■ **PROBLEM TO SOLVE**
Show each line from the records below in which the word "menu" occurs.

■ **AVAILABLE RECORDS**
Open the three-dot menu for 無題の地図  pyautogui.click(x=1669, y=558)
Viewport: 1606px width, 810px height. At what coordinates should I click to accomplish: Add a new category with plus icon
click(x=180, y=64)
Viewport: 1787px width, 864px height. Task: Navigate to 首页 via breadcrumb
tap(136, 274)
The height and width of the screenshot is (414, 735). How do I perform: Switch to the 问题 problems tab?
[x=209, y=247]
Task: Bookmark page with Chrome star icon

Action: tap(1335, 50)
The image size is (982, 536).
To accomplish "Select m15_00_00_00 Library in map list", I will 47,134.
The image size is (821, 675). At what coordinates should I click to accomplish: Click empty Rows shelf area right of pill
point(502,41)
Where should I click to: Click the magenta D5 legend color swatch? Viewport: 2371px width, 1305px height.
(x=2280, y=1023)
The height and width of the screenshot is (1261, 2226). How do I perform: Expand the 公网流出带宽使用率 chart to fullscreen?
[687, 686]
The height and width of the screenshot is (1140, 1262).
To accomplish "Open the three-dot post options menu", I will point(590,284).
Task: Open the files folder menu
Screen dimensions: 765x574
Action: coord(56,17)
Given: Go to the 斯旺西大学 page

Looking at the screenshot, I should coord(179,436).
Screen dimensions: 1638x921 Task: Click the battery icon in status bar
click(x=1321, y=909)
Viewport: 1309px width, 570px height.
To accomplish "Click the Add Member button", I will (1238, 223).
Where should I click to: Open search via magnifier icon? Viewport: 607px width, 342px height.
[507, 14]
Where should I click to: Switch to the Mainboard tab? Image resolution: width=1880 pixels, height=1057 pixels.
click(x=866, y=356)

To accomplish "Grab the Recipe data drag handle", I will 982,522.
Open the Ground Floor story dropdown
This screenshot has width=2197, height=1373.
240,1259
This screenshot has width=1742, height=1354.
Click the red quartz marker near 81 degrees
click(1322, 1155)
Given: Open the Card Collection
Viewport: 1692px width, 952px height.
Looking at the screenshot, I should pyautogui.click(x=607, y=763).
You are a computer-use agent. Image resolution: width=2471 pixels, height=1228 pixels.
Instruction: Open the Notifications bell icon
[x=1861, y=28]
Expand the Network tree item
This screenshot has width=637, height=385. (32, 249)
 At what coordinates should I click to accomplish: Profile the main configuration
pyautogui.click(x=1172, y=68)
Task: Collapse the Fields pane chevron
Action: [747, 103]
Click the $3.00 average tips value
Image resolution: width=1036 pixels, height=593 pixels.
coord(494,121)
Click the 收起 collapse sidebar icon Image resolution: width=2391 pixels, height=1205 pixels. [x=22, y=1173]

■ **RESPONSE BOX**
Open the three-dot menu for 無題の地図  pyautogui.click(x=1669, y=558)
To accomplish "Open the three-dot post options menu", I will point(590,284).
Task: Open the files folder menu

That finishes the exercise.